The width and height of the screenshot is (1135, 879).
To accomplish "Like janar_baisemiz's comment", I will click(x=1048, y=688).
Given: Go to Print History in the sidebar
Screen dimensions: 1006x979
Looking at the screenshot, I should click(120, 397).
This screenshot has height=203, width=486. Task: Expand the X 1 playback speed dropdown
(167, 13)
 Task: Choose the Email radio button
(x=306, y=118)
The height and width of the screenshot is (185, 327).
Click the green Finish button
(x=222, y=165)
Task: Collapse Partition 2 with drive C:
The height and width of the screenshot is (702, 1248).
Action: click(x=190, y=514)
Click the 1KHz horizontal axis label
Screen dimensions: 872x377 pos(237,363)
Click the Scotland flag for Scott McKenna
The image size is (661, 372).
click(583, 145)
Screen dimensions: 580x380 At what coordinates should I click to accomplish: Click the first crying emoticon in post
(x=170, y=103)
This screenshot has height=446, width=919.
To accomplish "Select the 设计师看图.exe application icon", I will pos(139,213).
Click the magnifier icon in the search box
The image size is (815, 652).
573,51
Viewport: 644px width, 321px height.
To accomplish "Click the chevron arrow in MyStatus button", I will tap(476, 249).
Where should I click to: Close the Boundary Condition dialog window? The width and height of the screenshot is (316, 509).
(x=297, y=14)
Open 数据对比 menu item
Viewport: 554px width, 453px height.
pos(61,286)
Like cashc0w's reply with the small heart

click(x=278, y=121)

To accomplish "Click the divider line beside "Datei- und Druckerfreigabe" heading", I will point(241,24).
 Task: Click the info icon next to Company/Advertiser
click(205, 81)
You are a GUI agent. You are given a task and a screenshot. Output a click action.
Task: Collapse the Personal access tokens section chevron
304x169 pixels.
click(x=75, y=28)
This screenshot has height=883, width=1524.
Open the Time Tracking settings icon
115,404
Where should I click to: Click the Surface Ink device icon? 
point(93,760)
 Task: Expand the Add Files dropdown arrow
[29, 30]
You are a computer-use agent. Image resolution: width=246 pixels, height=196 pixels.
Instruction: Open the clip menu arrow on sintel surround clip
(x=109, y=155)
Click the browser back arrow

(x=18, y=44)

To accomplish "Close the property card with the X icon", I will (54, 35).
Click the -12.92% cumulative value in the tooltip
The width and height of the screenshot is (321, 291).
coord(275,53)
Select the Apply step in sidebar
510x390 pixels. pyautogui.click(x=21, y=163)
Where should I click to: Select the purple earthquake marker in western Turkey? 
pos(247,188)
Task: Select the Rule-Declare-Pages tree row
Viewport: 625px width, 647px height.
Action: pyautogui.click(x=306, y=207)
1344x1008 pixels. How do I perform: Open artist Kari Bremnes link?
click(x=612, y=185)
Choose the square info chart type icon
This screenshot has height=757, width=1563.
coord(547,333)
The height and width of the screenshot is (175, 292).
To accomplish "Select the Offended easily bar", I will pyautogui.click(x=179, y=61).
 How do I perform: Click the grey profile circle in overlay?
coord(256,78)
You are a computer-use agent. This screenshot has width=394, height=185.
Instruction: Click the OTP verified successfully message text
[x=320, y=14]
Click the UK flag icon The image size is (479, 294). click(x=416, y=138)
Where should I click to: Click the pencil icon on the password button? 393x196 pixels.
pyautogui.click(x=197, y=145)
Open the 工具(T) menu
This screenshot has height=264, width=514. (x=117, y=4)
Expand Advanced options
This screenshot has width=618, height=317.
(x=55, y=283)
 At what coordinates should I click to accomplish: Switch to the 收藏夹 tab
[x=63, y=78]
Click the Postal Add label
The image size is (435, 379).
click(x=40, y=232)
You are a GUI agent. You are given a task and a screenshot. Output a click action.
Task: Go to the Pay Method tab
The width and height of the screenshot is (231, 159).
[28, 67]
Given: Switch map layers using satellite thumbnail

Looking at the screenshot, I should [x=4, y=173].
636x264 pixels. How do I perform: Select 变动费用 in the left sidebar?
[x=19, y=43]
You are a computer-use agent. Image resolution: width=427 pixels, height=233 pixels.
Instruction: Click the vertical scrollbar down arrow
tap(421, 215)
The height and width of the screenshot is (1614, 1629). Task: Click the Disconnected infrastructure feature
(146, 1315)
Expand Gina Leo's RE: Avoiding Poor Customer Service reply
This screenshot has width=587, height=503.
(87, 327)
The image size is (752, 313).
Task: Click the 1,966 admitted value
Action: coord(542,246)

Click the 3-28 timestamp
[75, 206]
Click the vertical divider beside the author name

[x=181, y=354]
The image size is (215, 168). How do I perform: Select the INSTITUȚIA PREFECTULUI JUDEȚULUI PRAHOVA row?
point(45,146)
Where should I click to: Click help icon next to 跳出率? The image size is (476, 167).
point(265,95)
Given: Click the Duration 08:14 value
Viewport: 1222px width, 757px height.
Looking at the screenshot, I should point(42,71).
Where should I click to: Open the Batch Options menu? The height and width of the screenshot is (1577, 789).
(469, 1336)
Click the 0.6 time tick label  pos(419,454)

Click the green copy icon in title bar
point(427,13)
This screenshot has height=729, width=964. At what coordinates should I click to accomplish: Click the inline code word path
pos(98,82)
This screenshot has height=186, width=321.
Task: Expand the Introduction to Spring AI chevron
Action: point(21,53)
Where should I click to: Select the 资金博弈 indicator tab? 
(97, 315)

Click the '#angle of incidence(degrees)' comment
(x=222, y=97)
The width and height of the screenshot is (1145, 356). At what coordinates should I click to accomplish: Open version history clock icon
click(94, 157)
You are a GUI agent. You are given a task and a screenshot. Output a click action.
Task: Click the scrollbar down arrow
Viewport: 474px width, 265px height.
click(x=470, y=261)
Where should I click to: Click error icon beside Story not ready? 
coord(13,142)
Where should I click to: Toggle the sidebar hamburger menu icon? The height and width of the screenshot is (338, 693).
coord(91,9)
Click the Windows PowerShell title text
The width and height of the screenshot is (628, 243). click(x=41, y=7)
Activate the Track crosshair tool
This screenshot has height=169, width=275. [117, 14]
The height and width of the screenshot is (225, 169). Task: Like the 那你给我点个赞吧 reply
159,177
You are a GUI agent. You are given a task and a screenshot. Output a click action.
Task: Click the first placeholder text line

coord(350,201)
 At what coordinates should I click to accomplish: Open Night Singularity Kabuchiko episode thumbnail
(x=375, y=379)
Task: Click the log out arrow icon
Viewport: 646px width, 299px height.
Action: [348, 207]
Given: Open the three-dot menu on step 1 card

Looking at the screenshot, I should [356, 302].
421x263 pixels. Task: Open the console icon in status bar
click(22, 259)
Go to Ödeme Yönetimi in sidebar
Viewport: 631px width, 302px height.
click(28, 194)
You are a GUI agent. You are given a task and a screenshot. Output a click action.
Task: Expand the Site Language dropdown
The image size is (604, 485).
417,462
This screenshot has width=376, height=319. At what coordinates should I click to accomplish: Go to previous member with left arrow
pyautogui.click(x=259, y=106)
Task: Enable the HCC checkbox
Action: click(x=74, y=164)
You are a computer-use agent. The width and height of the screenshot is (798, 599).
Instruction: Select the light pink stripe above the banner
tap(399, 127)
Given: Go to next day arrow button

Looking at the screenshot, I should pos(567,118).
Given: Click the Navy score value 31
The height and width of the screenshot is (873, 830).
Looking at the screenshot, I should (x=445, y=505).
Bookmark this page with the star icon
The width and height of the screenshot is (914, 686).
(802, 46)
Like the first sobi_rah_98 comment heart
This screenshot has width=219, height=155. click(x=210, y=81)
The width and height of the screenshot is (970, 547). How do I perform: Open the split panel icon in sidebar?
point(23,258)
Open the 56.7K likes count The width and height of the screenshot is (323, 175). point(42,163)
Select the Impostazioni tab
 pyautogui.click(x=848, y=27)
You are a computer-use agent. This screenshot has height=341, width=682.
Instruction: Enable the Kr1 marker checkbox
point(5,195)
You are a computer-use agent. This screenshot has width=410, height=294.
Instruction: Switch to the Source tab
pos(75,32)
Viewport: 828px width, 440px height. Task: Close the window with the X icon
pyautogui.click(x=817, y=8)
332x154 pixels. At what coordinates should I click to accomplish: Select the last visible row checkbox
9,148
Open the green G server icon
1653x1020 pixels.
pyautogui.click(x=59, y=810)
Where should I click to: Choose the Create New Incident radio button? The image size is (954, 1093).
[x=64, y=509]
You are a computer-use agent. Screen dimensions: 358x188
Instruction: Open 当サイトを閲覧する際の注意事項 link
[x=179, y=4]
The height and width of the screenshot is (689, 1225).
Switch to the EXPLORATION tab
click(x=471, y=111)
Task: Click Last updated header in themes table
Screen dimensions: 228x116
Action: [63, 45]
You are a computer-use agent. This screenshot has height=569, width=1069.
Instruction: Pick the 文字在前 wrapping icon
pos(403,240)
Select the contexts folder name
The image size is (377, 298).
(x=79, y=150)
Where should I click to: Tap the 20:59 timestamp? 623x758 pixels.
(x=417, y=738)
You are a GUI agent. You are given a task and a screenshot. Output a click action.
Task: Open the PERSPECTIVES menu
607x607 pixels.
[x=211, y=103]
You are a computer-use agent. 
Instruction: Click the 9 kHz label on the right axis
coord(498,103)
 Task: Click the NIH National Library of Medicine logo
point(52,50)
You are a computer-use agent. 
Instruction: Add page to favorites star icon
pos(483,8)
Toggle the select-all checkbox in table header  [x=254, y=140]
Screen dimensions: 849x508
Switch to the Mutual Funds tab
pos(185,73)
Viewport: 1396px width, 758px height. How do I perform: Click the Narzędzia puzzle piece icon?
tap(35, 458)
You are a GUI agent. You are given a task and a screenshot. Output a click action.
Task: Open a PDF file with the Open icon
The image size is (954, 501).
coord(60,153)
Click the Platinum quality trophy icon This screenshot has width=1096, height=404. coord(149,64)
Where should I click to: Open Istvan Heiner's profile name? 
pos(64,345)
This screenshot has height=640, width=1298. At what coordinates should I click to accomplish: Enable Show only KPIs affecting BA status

=======

Instructions for the task:
Give the exact lines, and only those, from the line containing "Screen dimensions: 1006x979" through the line containing "Viewport: 644px width, 321px height." in the entries above.

Response area:
Screen dimensions: 1006x979
Looking at the screenshot, I should click(120, 397).
This screenshot has height=203, width=486. Task: Expand the X 1 playback speed dropdown
(167, 13)
 Task: Choose the Email radio button
(x=306, y=118)
The height and width of the screenshot is (185, 327).
Click the green Finish button
(x=222, y=165)
Task: Collapse Partition 2 with drive C:
The height and width of the screenshot is (702, 1248).
Action: click(x=190, y=514)
Click the 1KHz horizontal axis label
Screen dimensions: 872x377 pos(237,363)
Click the Scotland flag for Scott McKenna
The image size is (661, 372).
click(583, 145)
Screen dimensions: 580x380 At what coordinates should I click to accomplish: Click the first crying emoticon in post
(x=170, y=103)
This screenshot has height=446, width=919.
To accomplish "Select the 设计师看图.exe application icon", I will pos(139,213).
Click the magnifier icon in the search box
The image size is (815, 652).
573,51
Viewport: 644px width, 321px height.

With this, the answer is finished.